Fly-half Jaco van der Westhuyzen collected the man of the match award after providing 14 of the Springboks' points with three coolly executed drop goals and a late try.
It was also an encouraging afternoon for the generation of players South Africa will count on at the 2007 World Cup.
"It's good to be on the winning side and hopefully we showed the critics back home," said van der Westhuyzen.
"It was great to score that late try - it was all the frustration coming out."
Bryan Habana, a try-scoring substitute in last week's defeat by England, marked his first international start with a pair of breakaway tries in the first half and Solly Tyibilika marked his first appearance in a Springbok shirt with a try and a composed all-round performance at flanker.

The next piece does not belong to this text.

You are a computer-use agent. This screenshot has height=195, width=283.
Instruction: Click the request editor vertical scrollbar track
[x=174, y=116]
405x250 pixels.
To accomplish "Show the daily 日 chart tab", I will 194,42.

Winger Jaque Fourie was the South Africans' other try scorer on an afternoon that will have eased some of the pressure on coach Jake White following back-to-back defeats by Ireland and England.
South Africa's start could scarcely have been less auspicious, Percy Montgomery pulling a straight-in-front penalty wide of the posts in the 2nd minute.

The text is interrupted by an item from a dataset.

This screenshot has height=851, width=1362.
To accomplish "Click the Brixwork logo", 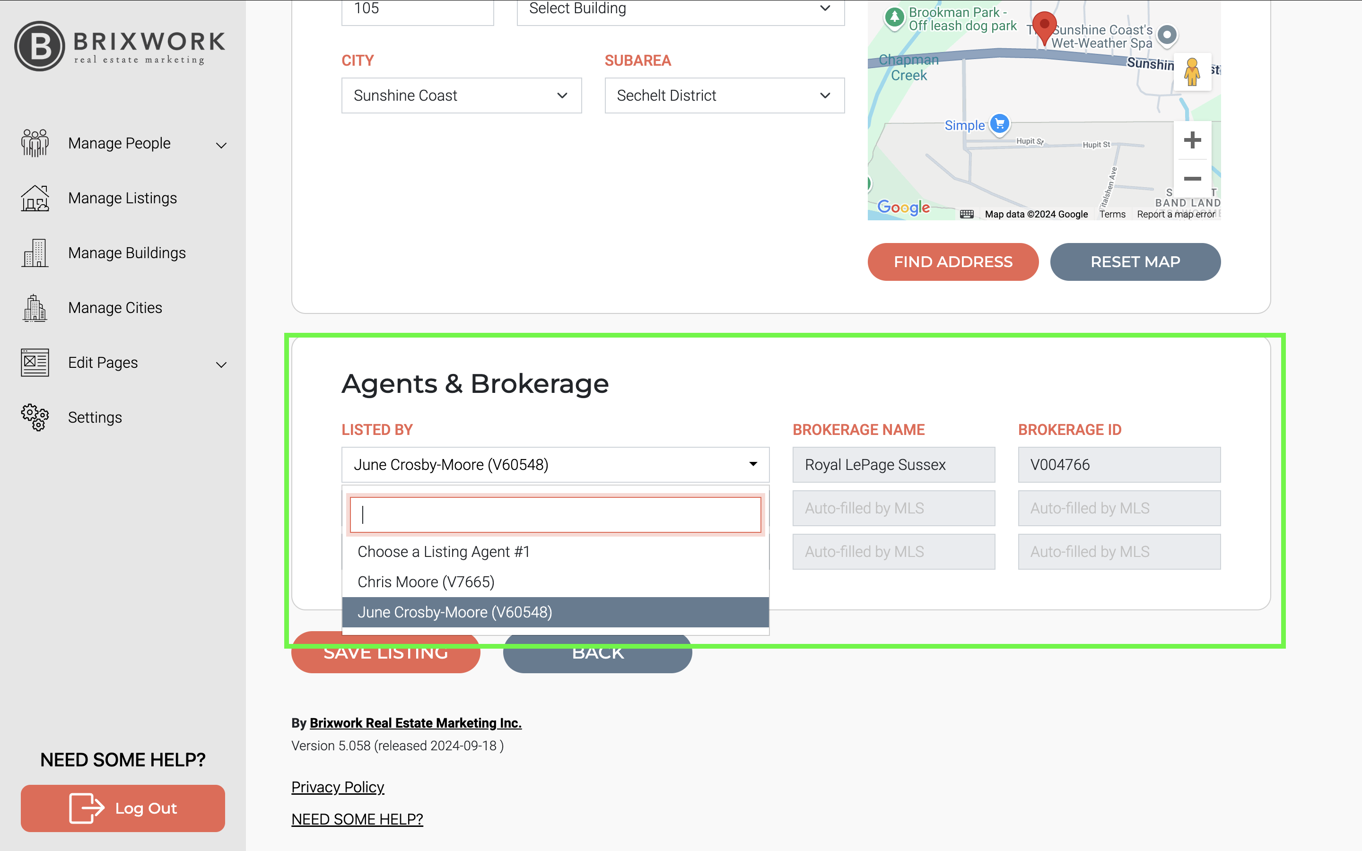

But it only took a further quarter of an hour for White's experimental side to shatter the fragile confidence of their hosts and open up a commanding lead.
Fourie claimed first blood with an acrobatic touchdown in the right-hand corner after van der Westhuyzen had darted through the Scots midfield and off-loaded to scrum-half Fourie du Preez.
Tyibilika then dived over from a ruck after South Africa had stolen a lineout five yards from the Scots line.
The Springboks had their tails up and a phase of exhilarating running rugby should have have culminated in a third try when du Preez failed to gather Tyibilika's pass inside when he was within two strides of the line.
Van der Westhuyzen's first drop stretched the lead to 15-0 before Scotland finally got some points on the board through Chris Paterson's 24th minute penalty.
The South Africans responded immediately with van der Westhuyzen's sweetly struck drop from five yards into the Scots half.
Scotland's cause was not helped by the injury which forced scrumhalf Chris Cusiter off after only 12 minutes but they could have no excuses for the two slack passes that allowed Habana to score his two tries.
The first came from full-back Hugo Southwell, whose attempt to find Cusiter's replacement, Mike Blair, was easily read by Habana, who raced clear to touch down under the posts.
At 25-3 there appeared to be no way back for the Scots, but they were handed a golden opportunity to make a fight of it when Springbok forwards Bakkies Botha and Victor Matfield were sin-binned four minutes before the interval.
Their absence left the South Africans with little option but to collapse a scrum under the posts and Scotland were awarded a penalty try that Paterson converted.
The Scots then self-destructed once more, Blair emulating Southwell's blunder with a slack pass on the South African 20-meter line. Habana gathered above his head and sprinted over 80 yards to score.
A 46th minute penalty from Montgomery and van der Westhuyzen's third drop of the afternoon, on the hour mark, stretched the lead to 38-10 before the Springbok fly-half rounded off his afternoon in fitting fashion, running on to Gaffie Du Toit's pass to touch down under the posts.
Argentina next weekend will provide a tougher test but the Tri-Nations champions will head back to the southern hemisphere in good spirits.